Nach dem Koalitionsmodell von Cyert und March treten
Individuen in Organisationen ein, weil sie sich erhoffen, dadurch besser ihre
persönlichen Ziele (nicht die der Organisation!) erreichen zu können.
Ihre Bedürfnisse müssen daher von der Organisation befriedigt werden,
ansonsten treten sie aus. Die Theorie des Anreiz-Beitrags-Gleichgewicht als
Variante der Equity-Theorie hilft den Organisatoren abzuschätzen, wie viel
Output sie für wie viel Input erwarten können. Problematisch ist dabei
allerdings die Subjektivität der Input- und Output-Faktoren, weswegen man
auch nach der verhaltenswissenschaftlichen Entscheidungstheorie den Einzelnen
introspektiv betrachten darf.
Gruppenentscheidungen hängen ab von:
-
Den gesellschaftlichen Werten: "Gruppen-Sozialisation".
-
Den organisatorischen Werten: Zielbildungsprozess.
-
Den Organisationsstrukturen: Rollenverteilung,
2-Faktoren-Theorie (Motivation), unpersönliche Führung.
-
Der Situation: Die Situation bedingt eine Änderung der
Strukturen (Lernen der Organisation).
Die Situation wie die Strukturen werden in der
verhaltenswissenschaftlichen Entscheidungstheorie unterschätzt bzgl. ihrer
verhaltenssteuernden Wirkung, wohl weil sie als relativ konstant empfunden
werden. Grund: Die Strukturen sind das Ergebnis der Akteure, deren
Persönlichkeiten (Werte, Präferenzen, Überzeugungen) relativ
stabil sind. Die Strukturen erfahren somit durch individuellen Konservatismus,
und individueller Angst vor dem Risiko und dem potenziellen Machtverlust trotz
situativer Forderungen nur sehr träge tief greifende Änderungen.
Organisatorische Entscheidungsprozesse haben trotz oder gerade
wegen der relativ stabilen Präferenzen der Akteure folgende Punkte zu
beachten:
- Interdependenzen zwischen den Entscheidungen: Konsequenzen absehbar?
- Konflikte: Denn z.T. ist ein Interessenausgleich nicht möglich.
- Macht: Sanktionen-Macht, Experten-Macht, legitime Macht, persönliche Macht.

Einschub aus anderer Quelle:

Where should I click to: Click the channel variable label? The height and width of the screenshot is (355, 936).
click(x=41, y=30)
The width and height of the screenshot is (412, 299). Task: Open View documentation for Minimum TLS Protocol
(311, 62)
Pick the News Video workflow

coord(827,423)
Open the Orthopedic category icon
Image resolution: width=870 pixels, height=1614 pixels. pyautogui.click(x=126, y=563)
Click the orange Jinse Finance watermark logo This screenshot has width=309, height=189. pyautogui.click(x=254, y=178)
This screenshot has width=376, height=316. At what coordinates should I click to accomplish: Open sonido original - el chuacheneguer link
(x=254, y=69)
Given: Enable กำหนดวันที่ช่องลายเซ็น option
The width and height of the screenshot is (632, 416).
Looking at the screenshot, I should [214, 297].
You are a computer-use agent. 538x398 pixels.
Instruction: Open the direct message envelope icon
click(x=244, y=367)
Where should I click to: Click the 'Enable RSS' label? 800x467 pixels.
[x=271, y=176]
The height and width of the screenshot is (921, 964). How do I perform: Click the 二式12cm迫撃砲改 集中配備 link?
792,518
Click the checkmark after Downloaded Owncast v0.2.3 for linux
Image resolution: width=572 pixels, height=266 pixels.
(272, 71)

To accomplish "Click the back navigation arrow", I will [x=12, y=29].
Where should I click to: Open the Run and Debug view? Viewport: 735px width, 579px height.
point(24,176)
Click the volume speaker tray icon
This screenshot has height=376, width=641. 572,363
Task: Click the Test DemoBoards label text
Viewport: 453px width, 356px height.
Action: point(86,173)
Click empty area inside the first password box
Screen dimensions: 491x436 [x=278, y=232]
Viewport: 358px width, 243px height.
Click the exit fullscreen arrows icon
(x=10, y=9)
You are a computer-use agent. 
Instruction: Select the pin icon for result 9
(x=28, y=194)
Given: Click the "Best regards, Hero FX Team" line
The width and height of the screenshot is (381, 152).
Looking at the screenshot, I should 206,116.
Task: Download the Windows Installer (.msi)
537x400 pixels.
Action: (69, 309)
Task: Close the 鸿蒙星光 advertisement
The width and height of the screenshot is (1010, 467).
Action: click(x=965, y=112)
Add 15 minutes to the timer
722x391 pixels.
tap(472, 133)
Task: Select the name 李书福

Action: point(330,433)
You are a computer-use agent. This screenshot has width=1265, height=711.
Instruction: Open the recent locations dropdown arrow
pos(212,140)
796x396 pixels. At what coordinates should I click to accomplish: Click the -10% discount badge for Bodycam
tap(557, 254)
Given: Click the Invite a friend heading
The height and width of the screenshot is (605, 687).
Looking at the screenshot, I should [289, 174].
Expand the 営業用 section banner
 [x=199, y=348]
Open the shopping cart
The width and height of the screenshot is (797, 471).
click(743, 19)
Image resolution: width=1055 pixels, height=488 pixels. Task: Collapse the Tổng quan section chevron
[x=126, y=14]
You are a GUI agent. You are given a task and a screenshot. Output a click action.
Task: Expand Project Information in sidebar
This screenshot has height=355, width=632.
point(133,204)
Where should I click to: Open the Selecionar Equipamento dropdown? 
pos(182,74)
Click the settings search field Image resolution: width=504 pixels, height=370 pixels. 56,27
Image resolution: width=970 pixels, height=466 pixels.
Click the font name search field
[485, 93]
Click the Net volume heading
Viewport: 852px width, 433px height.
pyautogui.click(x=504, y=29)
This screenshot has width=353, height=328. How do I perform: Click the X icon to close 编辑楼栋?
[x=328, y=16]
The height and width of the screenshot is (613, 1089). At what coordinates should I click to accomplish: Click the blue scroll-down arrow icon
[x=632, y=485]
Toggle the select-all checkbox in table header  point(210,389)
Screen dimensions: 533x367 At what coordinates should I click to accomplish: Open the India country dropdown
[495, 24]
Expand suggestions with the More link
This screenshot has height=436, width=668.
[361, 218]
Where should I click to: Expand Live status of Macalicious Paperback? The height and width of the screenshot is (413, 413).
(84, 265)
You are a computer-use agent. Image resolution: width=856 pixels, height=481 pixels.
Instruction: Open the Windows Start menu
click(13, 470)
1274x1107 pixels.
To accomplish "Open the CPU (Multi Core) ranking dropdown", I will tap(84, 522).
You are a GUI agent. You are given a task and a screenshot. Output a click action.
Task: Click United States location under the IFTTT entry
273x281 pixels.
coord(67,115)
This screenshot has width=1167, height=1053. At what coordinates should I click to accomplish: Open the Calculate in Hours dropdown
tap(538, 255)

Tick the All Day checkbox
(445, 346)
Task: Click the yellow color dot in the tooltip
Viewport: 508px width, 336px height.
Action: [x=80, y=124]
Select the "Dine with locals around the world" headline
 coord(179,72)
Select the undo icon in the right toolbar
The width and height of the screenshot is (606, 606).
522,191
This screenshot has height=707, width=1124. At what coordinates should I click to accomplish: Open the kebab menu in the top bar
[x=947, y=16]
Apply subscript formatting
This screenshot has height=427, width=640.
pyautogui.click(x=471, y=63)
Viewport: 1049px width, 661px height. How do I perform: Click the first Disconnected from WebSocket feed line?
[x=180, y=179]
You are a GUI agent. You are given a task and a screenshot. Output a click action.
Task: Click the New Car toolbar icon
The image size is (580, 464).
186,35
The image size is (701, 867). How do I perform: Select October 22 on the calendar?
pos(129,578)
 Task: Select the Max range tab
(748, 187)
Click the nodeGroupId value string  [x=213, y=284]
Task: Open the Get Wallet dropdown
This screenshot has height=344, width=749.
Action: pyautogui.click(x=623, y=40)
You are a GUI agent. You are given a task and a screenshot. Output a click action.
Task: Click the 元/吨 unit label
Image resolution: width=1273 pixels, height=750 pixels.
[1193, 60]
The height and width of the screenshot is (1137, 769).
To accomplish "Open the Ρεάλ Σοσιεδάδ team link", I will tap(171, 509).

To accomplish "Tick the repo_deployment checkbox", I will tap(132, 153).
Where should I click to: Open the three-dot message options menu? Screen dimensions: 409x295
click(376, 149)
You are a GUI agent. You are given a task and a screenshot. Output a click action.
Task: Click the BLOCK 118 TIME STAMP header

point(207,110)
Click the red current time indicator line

- Manipulationsversuche: Drohung, Versprechungen, vollendete Tatsachen schaffen.
- Verhandlungen laufen auf eine gegenseitige Manipulation hinaus.
Entscheidungen zwischen Organisationen werden relevant, wenn
es um Tarifverhandlungen oder um Transaktionsbeziehungen geht. Organisationen
entscheiden dabei nicht eigenständig, selbst-schöpferisch, wie die
systemorientierten Ansätze glauben, sondern geben nur die
Entscheidungsbündel wieder, die die Sub-Koalitionen der Organisation
getroffen haben, die wiederum aus den Einzelentscheidungen der
Koalitionsmitglieder gebildet wurden.